*** Begin section ***
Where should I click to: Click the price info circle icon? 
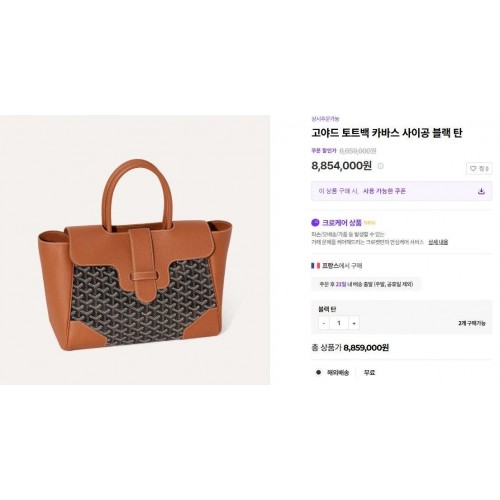(380, 166)
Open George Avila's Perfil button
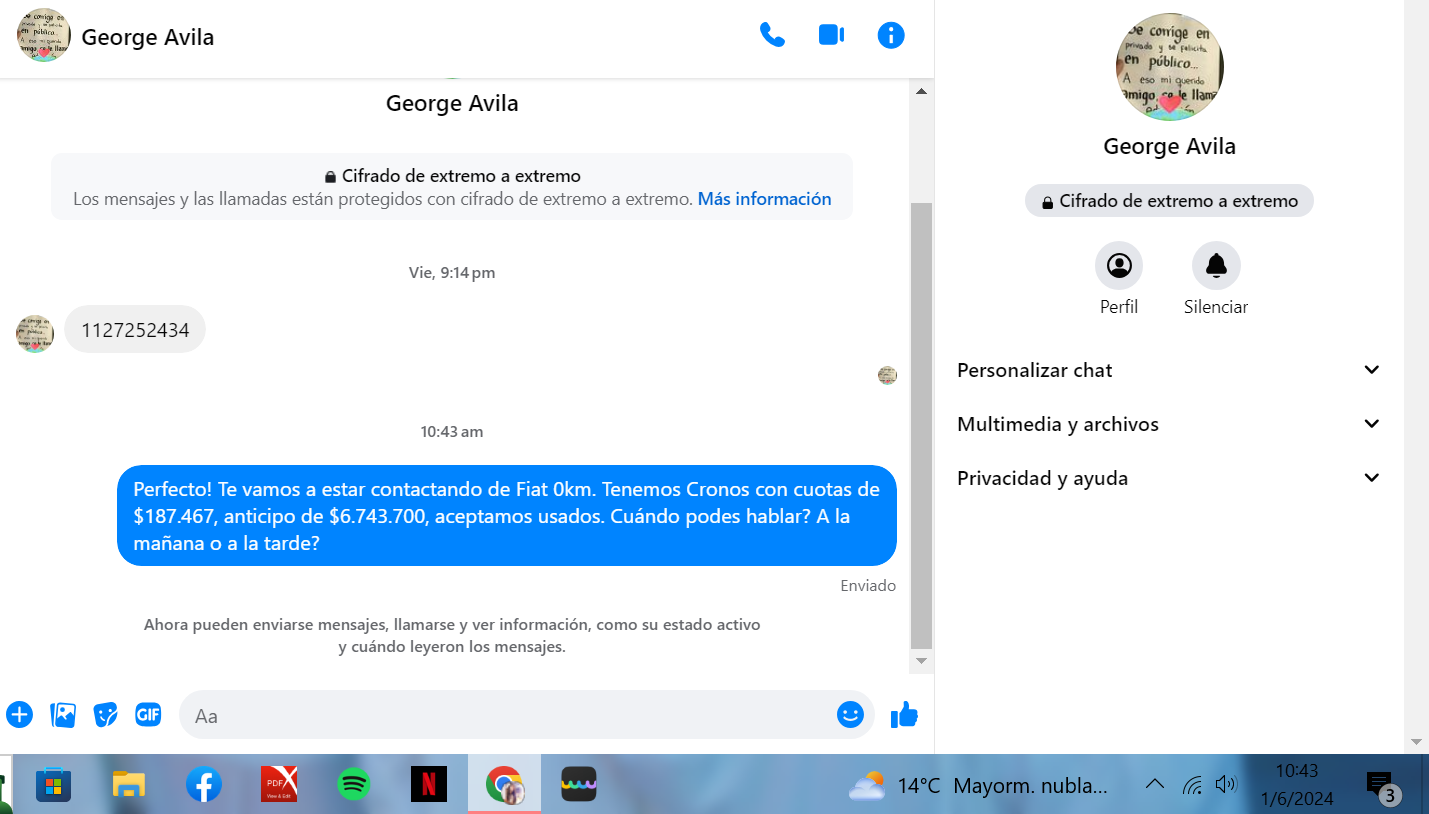 coord(1119,266)
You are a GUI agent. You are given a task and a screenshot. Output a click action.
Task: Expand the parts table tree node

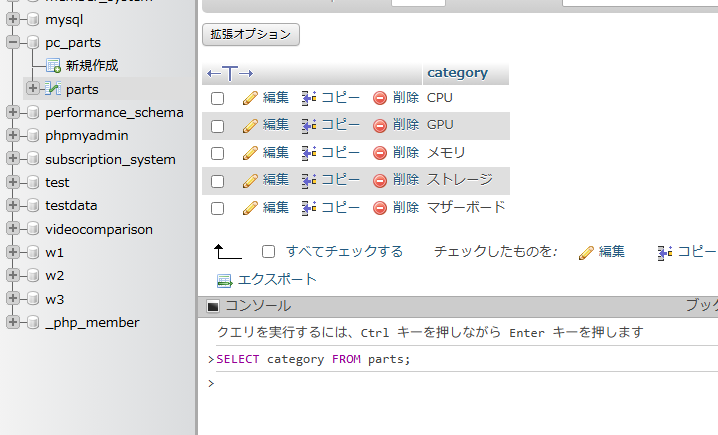(x=33, y=89)
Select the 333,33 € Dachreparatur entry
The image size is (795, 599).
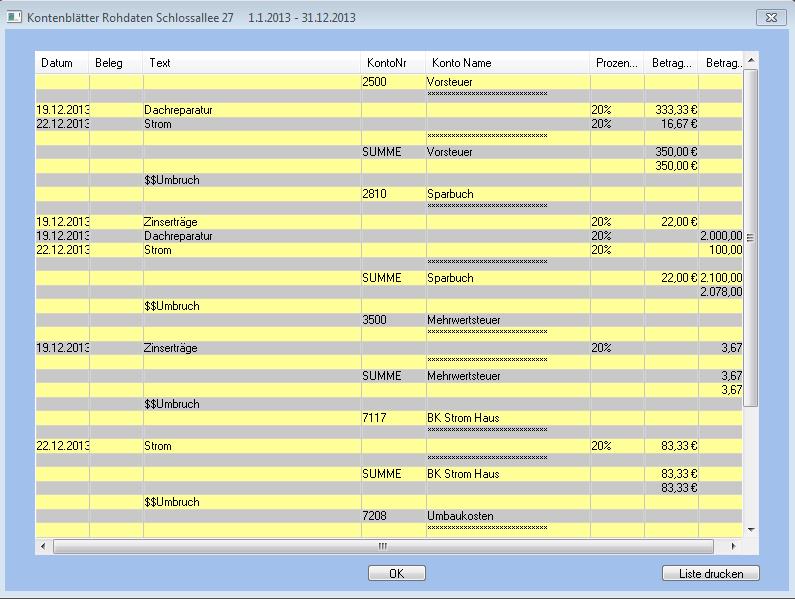tap(670, 110)
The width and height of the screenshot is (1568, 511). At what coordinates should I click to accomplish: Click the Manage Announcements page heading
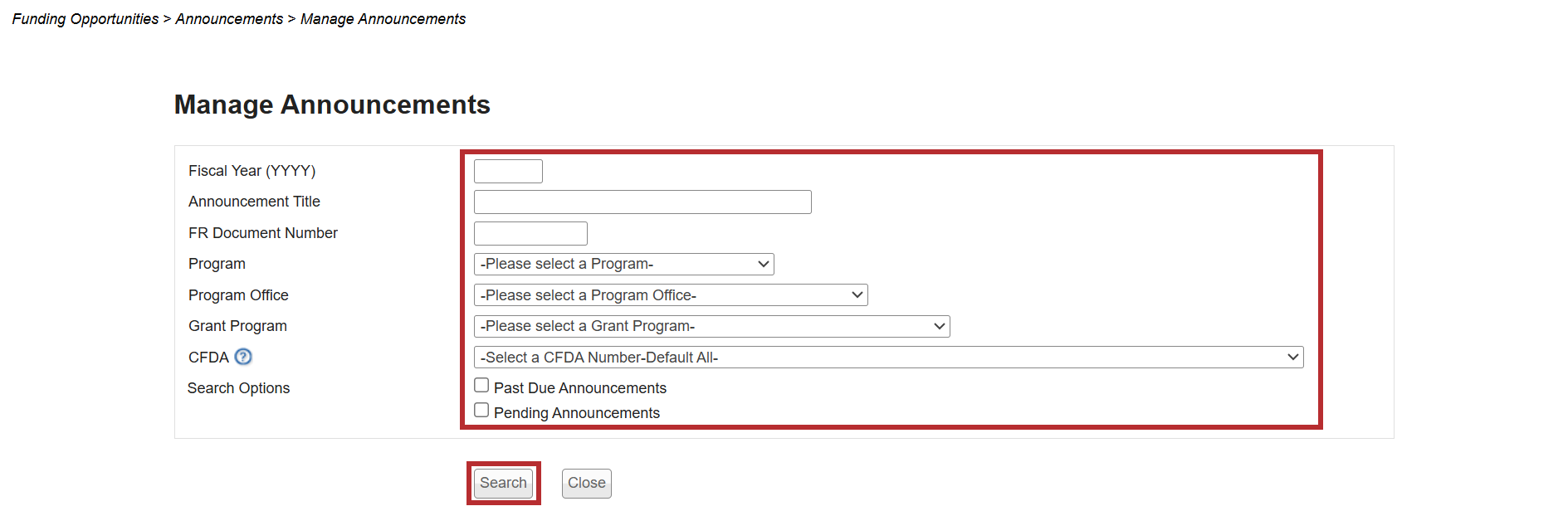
*** End section ***
Problem details
Set down exactly, line for line, the data from the line that contains "Select the 333,33 € Dachreparatur entry" through its last line, keeping pictures out.

Response to the exercise
Select the 333,33 € Dachreparatur entry
The image size is (795, 599).
tap(670, 110)
The width and height of the screenshot is (1568, 511). At what coordinates should I click to accomplish: Click the Manage Announcements page heading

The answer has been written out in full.